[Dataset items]

▬▬▬▬▬▬

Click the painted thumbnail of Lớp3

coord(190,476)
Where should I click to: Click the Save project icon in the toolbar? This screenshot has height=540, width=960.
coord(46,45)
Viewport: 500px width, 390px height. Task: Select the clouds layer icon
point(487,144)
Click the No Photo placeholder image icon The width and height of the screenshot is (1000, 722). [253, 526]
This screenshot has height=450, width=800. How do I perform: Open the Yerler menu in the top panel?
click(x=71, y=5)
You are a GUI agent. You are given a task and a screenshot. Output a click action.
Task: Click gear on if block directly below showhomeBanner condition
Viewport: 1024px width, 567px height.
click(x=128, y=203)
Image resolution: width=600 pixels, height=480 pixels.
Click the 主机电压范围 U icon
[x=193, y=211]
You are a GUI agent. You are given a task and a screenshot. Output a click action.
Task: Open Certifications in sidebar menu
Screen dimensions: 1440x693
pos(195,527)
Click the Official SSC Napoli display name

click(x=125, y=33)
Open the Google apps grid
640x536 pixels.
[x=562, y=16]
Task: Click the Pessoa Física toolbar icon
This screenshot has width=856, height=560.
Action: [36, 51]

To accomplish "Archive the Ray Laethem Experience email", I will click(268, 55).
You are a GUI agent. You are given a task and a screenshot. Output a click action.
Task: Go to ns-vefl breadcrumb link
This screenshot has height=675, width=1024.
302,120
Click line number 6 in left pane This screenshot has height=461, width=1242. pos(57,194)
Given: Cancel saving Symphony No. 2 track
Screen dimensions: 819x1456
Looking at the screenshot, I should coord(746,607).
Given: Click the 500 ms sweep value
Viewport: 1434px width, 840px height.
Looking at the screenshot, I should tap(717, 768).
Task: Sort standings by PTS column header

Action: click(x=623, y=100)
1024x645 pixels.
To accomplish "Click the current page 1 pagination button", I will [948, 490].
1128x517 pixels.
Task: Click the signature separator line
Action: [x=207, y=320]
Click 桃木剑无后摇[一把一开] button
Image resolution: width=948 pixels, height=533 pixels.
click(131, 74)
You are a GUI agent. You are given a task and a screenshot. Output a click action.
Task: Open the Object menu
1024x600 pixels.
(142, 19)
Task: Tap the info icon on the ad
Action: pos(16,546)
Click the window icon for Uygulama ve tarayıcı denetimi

▬▬▬▬▬▬

* How to complete this task:
The line above containing "This screenshot has height=675, width=1024.", the line containing "1024x645 pixels.", and every line between them are to be transcribed exactly; no other line is wanted.

* Written solution:
This screenshot has height=675, width=1024.
302,120
Click line number 6 in left pane This screenshot has height=461, width=1242. pos(57,194)
Given: Cancel saving Symphony No. 2 track
Screen dimensions: 819x1456
Looking at the screenshot, I should coord(746,607).
Given: Click the 500 ms sweep value
Viewport: 1434px width, 840px height.
Looking at the screenshot, I should tap(717, 768).
Task: Sort standings by PTS column header

Action: click(x=623, y=100)
1024x645 pixels.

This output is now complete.